Le 4 janvier, alors que les nouvelles de Le Flanchec sont rassurantes, on apprend que Béziers et Jacq, deux conserveurs importants, avaient, en décembre, rencontré des « briseurs de grève » et demandé une intervention musclée. Sur six colonnes à la une, L’Humanité titre « À Douarnenez : première flaque de sang fasciste ! »

Café de l'hôtel de France saccagé. Suite à la rumeur de l’assassinat de pêcheurs par des malfaiteurs réfugiés à l’Hôtel de France, le café de l’hôtel est ravagé par la foule (voir La Dépèche du 3 et 4 janvier 1925). Cartolis

La victoire des sardinières

Suite à l’injustifiable, le préfet multiplie les interventions auprès des conserveurs, afin qu’ils cèdent. Le plus vite serait même le mieux. La tentative d’assassinat du maire fait mauvais genre, c’est le moins que l’on puisse dire. D’autant que la suspicion enfle. Les conserveurs n’ont-ils pas été jusqu’à financer les nervis ? La suspicion, puis les preuves. Oui, en décembre, MM. Béziers et Jacq leur ont remis 20 000 F ; il s’agissait bel et bien d’un contrat sur la tête d’un maire ! Le préfet menace alors de porter plainte contre le syndicat des usiniers, lequel pousse, le 7 janvier, les plus durs de ses membres à la démission.
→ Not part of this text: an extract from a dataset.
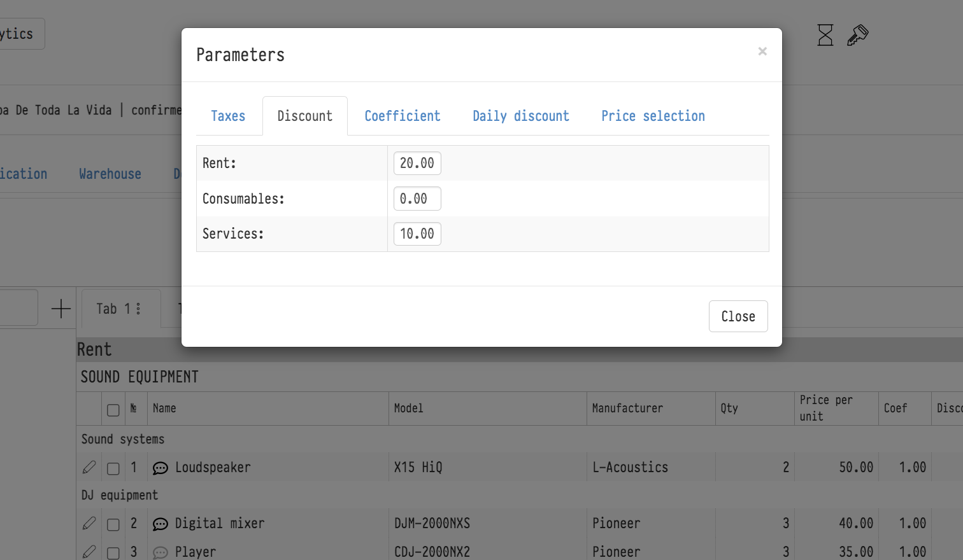Click the plus icon to add tab
963x560 pixels.
(x=61, y=309)
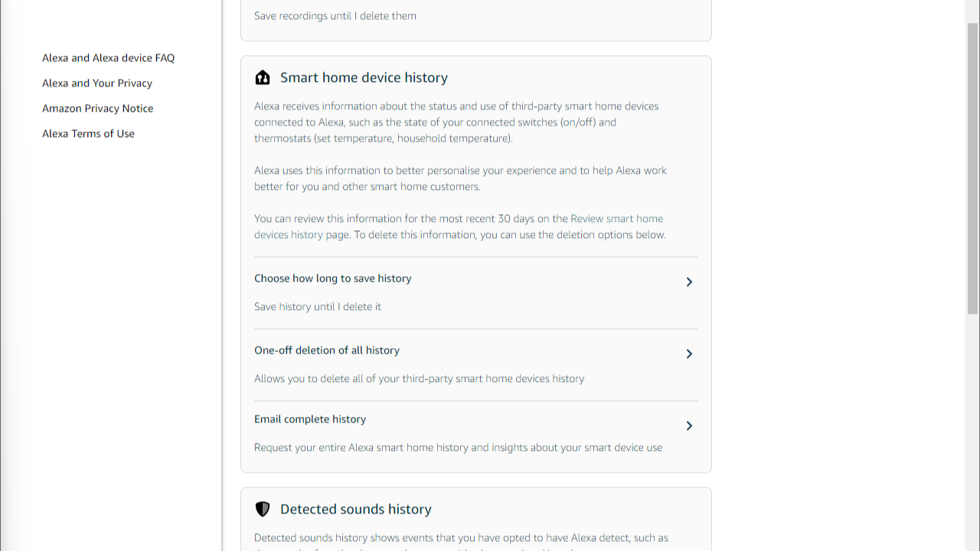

Le lendemain, le nouveau bureau du syndicat patronal accepte de signer le contrat, et le conflit prend fin. Le contrat est signé. Les ouvrières de Douarnenez ont gagné, au 46e jour de grève.

Grève des sardinières de Douarnenez (Finistère), 1924 : La « grève de la misère » des sardinières est soutenue par la municipalité communiste et son maire, Le Flanchec (à gauche sur la photo). Une manifestation, la « procession », a lieu chaque jour dans la ville. Ici la manifestation triomphale début janvier 1925. Cedias – Musée Social, photothèque.

Dans ces événements de 1924-1925, qui auront des prolongements dans de nombreux ports jusqu’en 1927, tous les éléments fondateurs d’une légende coexistent : filles ou femmes d’usine, proches de la misère, face à des patrons intransigeants ; joie de la rue et du nombre, force de la jeunesse face à un syndicat patronal replié sur lui-même ; émotion, événements dramatiques, sang et larmes, sans lesquels il n’est pas de mythe possible.

De ces grandes grèves de la conserve, il faut retenir l’essentiel : ce conflit du bout du monde est mené par des femmes, des ouvrières, des Bretonnes, qui prennent la parole et osent enfin. Au-delà de toute considération sociale, cette prise de parole est avant tout la conquête d’une dignité.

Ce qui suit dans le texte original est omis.